A few days ago I asked my kiddos what they remembered about their first day. Their answers were very sweet. They didn’t remember any of the activities we did. They remember meeting me, their friends, seeing the classroom, little things like that. When I asked them if they remembered any activities we did, they couldn’t remember.
If you ask me what I remember from the first day, or week, there are so many memories and things I definitely need to do differently next year.
I am an intern. This means I am teaching my own class in place of student teaching. This is my first time being in charge of a group of second graders. We had a brief observation of a first day of school a few weeks before school started. Other than that, I had no clue what to expect.
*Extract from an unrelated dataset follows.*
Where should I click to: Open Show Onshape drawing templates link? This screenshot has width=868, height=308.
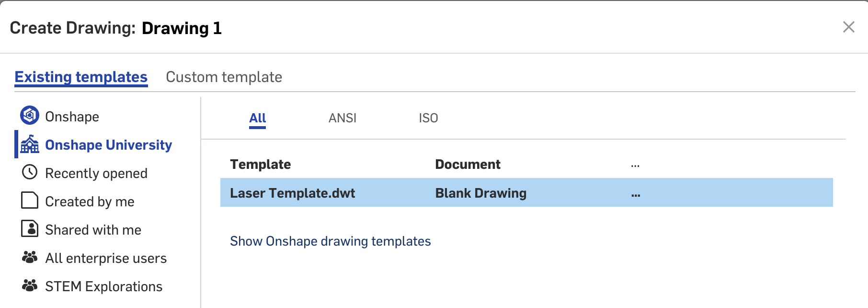click(x=330, y=241)
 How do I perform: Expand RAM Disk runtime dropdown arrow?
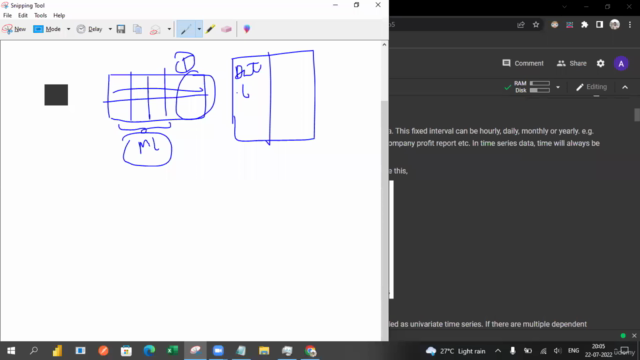(558, 87)
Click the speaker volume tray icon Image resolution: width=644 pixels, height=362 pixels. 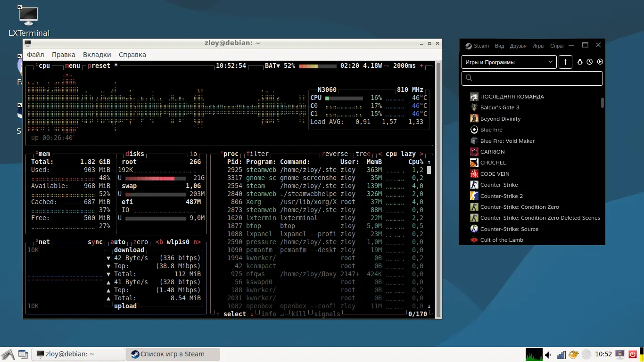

I remember being so nervous to meet these kiddos. Will they like me? Will I be able to teach them? Will they even learn anything? What if I mess them up for the rest of their school life? These are a few of the questions running through my mind. The kids came in and we got started.
We’ve been in school for over a hundred days now. The year is over half way over. The worries I had were silly. But if I could go back, there is so much I would do differently.
I wish I had trained the kiddos better on expectations and rules. This would have solved many other problems later on in the year. If they knew their expectations and consequences more clearly, it would stop a lot of behavior problems.
I wish we had rehearsed and practiced transitions and behaviors more. I could have saved hours later on in the year reteaching these transitions.
I wish I had been more consistent and strict on the first day. If the kiddos broke a rule, their needed to be a consequence, not just a lot of warnings. I was worried they wouldn’t like me and would hate school if I didn’t give them a lot of warnings on the first day. This is when they are testing their boundaries. If I have learned one thing this whole year, it’s that these kiddos will always love you. You are their teacher, they won’t hate you if you give them a consequence for misbehaving.
I don’t regret giving these kids a lot of love on the first day. We built our classroom community and became a family. These kids learned that I love and care about them. They learned that this class was a safe place. They learned they are welcome to share their ideas and not be in danger of being looked down on for an incorrect answer.
Maybe, those things were more important to learn on Day one than procedures and rules.